If it is done right with the right tools, it looks good. If not it looks pretty hacked.


----------



## HARRY304E (Sep 15, 2010)

jtashaffer said:


> What does everyone think about robroy conduit? Likes and dislikes



Here is a interesting article about it.

http://www.ien.com/article/correct-installation-pvc/7630


----------



## Rockyd (Apr 22, 2007)

Not a bad go...as long as you have the hawged out shoes and dies, and plenty of "repair/patch dope. Ran 1/2" to 6" PVC coated GRC - would strongly recommend using factory 90's for 4" and larger (unless you're doing large sweeps - most big robroy pipe won't bend over thirty without "wrinkle potential").

Need a 884/885 "A" frame bender, and a set of shoes for a 555. Make sure them shoes are oversized.


----------



## rdr (Oct 25, 2009)

Know WHAT it is. Never seen it or used it. What sort of applications would call for it? Extremely corrosive I would assume.....


----------



## TOOL_5150 (Aug 27, 2007)

rdr said:


> Know WHAT it is. Never seen it or used it. What sort of applications would call for it? Extremely corrosive I would assume.....

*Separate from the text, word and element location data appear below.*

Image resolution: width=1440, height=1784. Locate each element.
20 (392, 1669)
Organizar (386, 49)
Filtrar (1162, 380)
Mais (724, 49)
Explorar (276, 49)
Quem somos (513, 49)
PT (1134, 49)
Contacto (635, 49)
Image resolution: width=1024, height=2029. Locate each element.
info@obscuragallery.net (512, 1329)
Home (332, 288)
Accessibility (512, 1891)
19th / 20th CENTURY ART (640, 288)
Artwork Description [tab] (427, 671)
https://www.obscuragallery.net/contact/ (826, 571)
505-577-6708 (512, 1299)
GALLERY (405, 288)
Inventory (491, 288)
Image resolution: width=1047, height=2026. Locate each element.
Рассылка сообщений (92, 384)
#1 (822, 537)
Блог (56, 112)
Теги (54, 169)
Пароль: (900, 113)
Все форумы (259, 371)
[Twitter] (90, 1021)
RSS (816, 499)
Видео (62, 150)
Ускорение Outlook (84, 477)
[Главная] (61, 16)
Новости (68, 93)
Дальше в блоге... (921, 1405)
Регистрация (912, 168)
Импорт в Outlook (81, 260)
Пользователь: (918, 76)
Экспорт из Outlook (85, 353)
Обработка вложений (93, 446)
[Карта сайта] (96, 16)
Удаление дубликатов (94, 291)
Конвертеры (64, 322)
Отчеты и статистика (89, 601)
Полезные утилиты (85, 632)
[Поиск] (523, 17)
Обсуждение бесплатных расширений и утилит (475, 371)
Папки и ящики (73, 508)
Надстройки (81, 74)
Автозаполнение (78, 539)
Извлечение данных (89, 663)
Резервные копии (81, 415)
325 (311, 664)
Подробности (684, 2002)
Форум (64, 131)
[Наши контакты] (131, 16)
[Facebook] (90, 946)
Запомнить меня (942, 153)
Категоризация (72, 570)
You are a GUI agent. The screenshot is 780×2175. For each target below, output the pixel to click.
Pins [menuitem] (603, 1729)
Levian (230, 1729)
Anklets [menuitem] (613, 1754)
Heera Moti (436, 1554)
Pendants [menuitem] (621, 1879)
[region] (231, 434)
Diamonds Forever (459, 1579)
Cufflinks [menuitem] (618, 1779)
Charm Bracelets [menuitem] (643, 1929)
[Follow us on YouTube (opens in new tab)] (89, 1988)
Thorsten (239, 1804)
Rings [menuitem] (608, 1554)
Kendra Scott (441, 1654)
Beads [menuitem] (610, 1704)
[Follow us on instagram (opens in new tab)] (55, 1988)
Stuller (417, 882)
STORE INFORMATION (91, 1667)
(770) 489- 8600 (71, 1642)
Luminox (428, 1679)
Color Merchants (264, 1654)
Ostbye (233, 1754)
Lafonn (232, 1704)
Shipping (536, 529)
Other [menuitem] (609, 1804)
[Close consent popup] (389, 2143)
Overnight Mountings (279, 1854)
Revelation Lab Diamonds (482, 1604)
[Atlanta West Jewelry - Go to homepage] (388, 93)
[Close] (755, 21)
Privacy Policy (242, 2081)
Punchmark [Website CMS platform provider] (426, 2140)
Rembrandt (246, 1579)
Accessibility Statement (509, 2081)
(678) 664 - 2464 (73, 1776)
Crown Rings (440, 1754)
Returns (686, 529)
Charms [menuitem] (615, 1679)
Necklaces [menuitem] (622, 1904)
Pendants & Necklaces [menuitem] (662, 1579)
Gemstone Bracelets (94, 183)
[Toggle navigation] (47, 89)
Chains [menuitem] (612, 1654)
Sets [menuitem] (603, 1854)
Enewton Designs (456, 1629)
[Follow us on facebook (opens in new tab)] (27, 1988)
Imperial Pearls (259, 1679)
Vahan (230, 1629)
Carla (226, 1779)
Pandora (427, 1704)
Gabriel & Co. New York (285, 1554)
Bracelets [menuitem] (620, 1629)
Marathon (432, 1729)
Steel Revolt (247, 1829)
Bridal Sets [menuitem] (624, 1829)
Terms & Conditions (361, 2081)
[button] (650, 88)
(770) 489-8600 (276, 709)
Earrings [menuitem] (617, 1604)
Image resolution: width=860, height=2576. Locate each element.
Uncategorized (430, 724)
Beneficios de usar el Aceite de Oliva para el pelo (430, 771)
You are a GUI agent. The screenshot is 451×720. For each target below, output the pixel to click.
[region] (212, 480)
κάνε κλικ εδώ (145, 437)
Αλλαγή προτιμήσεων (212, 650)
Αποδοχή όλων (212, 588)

our transit authority, caltrans, requires all outside GRC be PVC coated. Which is really weird, because there is a ton of regular GRC out there. No one ever said they were smart.


----------



## Pompadour (Mar 19, 2011)

i ran a ton of it at our areas waste water treatment plant.

i agree with rockyd. if you have the PVC coated rigid bending shoes, it is easy. if not, you have to paint on the PVC repair where the coating gets scored. if a company takes a robroy job, they should send out the robroy shoes.


----------



## Flectric (Nov 19, 2011)

Robroy is for corrosion use, they also have a class that can certify to use it ( not needed but helps for some employment ). Robroy is a brand name, other companies do make PGRC.


----------



## jtashaffer (Sep 8, 2010)

I have ran alot of 3/4 robroy. my work has a 555 with some off brand shoes that doesnt damage the conduit. We also got the z-wrench. For the price you could take some channellocks and make a set for cheaper. But it works with out damaging the coating.


----------



## sparky970 (Mar 19, 2008)

Get the right tools for the job. It will save a lot of time.


----------



## RobRoy (Aug 6, 2009)

I use it in certain areas at work. It isn't that bad, if you have the right tools.:whistling2:

My name RobRoy, has no relation to the conduit. I just happen to be Scottish, and related to RobRoy McGregor.:thumbup:


----------